What's wrong with traction control and sticky areas?

Hi all,

I have the feeling that when I drive over (by mistake) sticky parts of the track (e.g. cutting a corner or going very wide), the car becomes uncontrollable. It feels like the TCS (which I have enabled) does not exist, and instead even a partial gas gives fast wheel spinning, and the car is very eager to spin. I think the effect is more noticeable on tarmac sticky areas than grassy ones.

I was wondering if I am the only one having the feeling that something is wrong in the physics?

Cheers

maTTeo

Something wrong with the physics of sticky areas? Sticky grass and tarmac, in themselves, are meant to defy the laws of physics in order to force you to race the track properly. Of course it isn’t realistic.

Race drivers race the tracks properly as we do try also but being human mistakes are made. Forza should go the realistic route and bring Penalties in rather than the awful sticky grass.

Hi all,

I don’t want to start again the discussion on whether sticky areas are fair or not, or there is a better way to do it.

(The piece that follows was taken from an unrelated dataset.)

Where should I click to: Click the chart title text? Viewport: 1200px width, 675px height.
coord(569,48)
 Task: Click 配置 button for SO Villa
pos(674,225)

Also, maybe I did not explain myself. I know sticky areas cannot be physically real, however I feel that they should just limit the speed: instead, they make the car uncontrollable, with wheels spinning all the time even on low gas, and with TCS enabled.
When I hit a sticky area at high speed, my car slows down almost immediately - fair enough. But when I then start to accelerate, even gently, I almost every time get into a spin. This does not happen on non-sticky tarmac, even at the same low speed.

Cheers

maTTeo

I can say without a doubt I’ve never lost control in a sticky area, due to the obviousness of it being sticky. The only time I’ve lost it is a high speed and getting two wheels off track and in grass thats not sticky or going over the raised corners on a few tracks.

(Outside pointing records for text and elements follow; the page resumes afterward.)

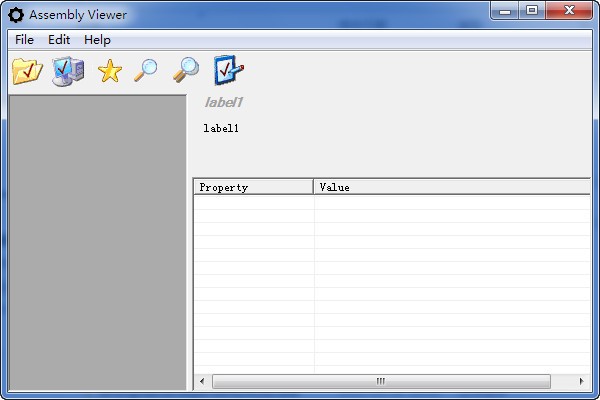Click the gray italic label1 heading
600x400 pixels.
tap(224, 102)
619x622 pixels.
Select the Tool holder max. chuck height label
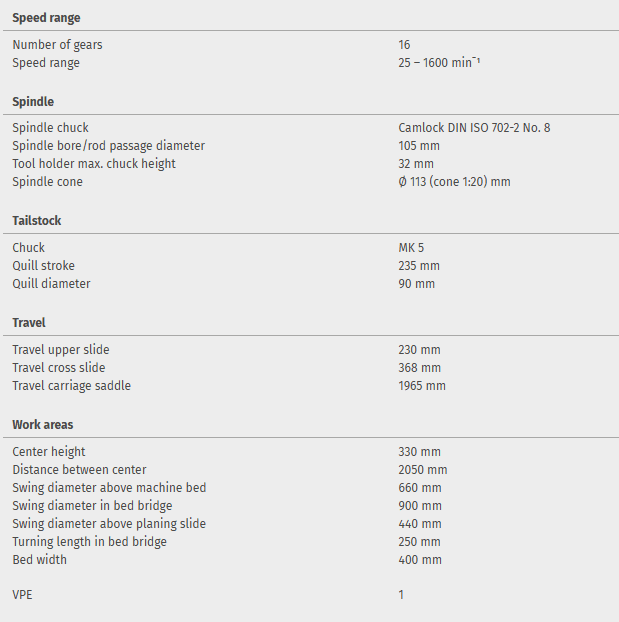pos(94,164)
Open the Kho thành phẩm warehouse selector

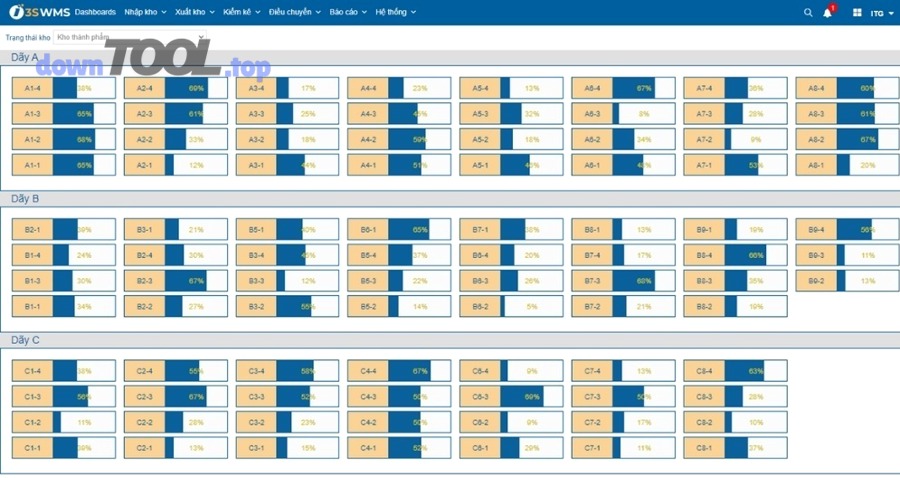(x=130, y=37)
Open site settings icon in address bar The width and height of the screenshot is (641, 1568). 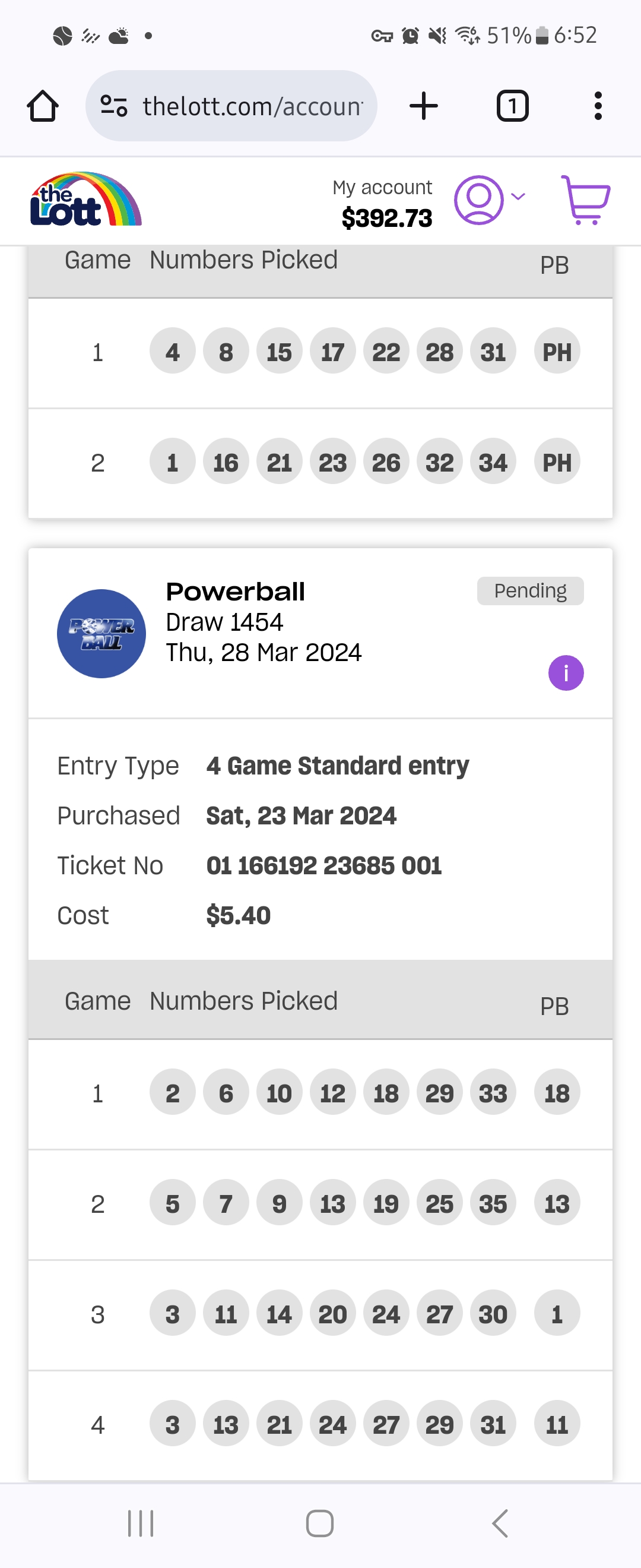114,106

I’ve span out in a few rear wheel drive cars due to clipping the rumble strips at the end of a turn.

You should spin out if your wheels are on grass and you are trying to turn? Not sure what you are asking. The sticky areas are there to prevent people from say going perfectly straight through S-turns and just mowing the lawn. If you don’t turn, you don’t spin, so they made the areas sticky.